Supplied material:

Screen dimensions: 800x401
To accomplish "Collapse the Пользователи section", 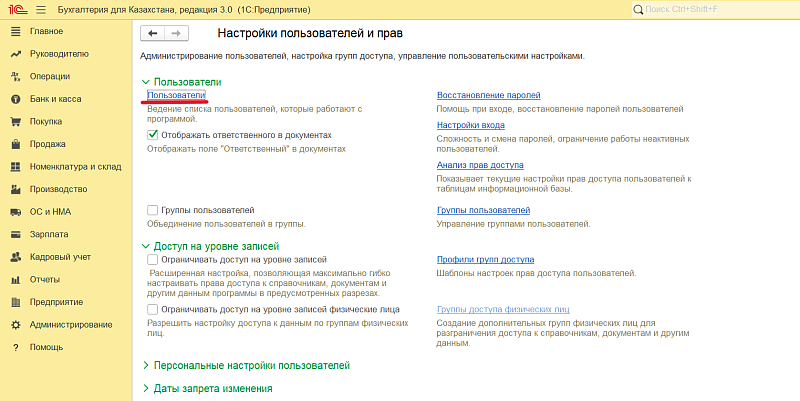I will pyautogui.click(x=146, y=82).
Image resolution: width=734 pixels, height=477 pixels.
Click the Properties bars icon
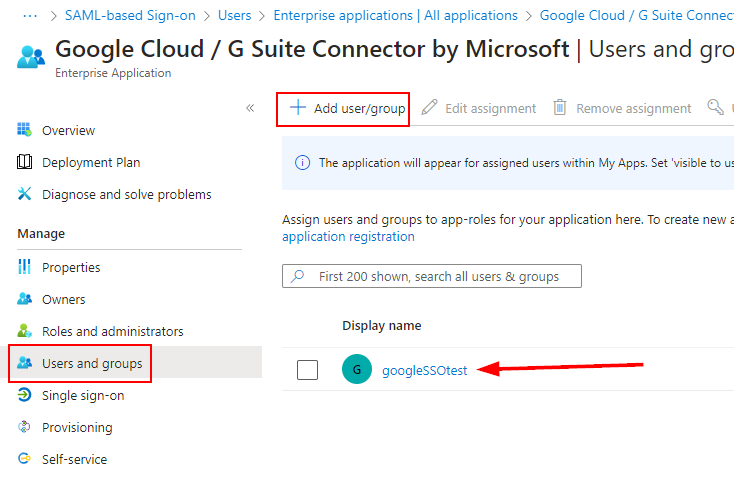[x=25, y=267]
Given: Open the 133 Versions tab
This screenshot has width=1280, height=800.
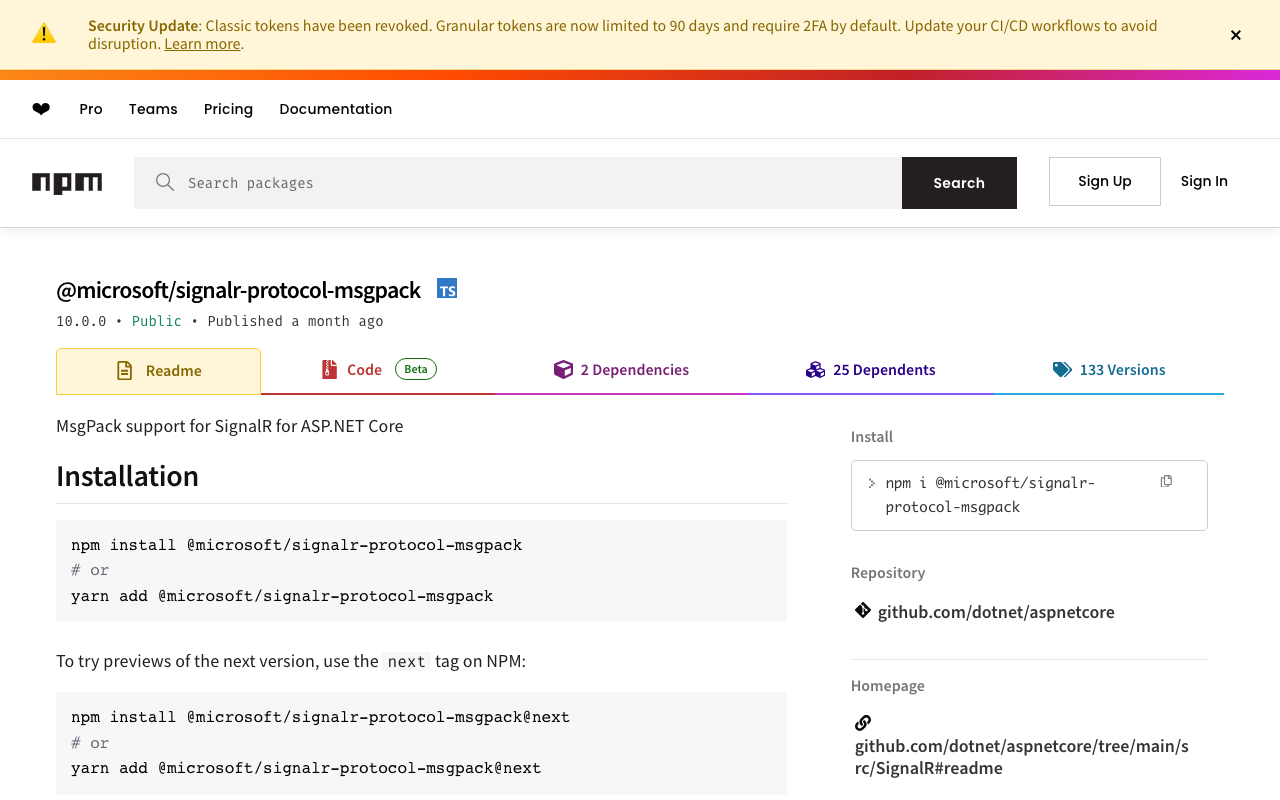Looking at the screenshot, I should (x=1109, y=370).
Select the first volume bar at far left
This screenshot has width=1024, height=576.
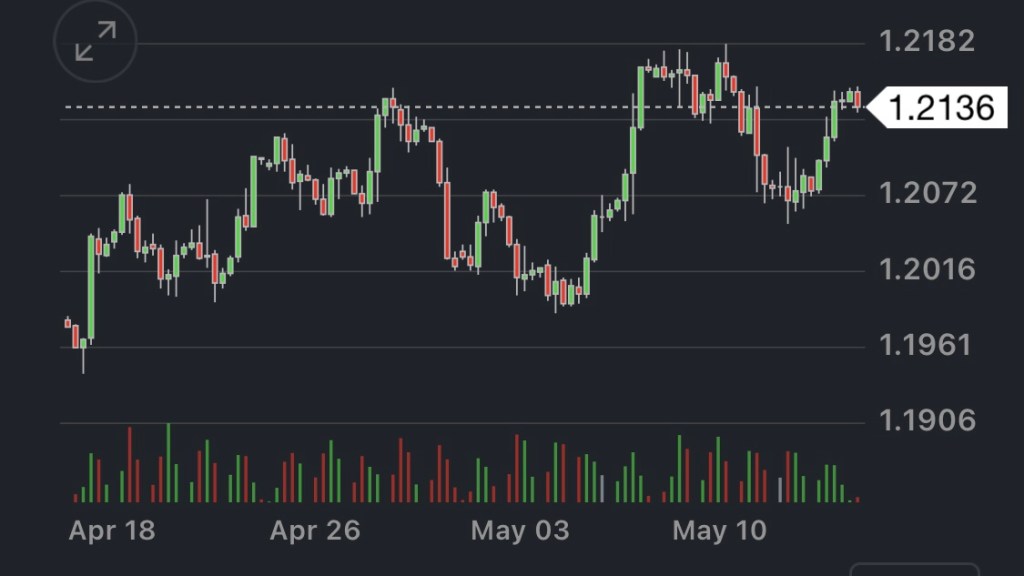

Exercise:
What you give back should be exactly the lines from the line holding "Select the first volume bar at far left" through the final line of the material, both ends included, and please leave out the pictures.

Output for this task:
Select the first volume bar at far left
This screenshot has width=1024, height=576.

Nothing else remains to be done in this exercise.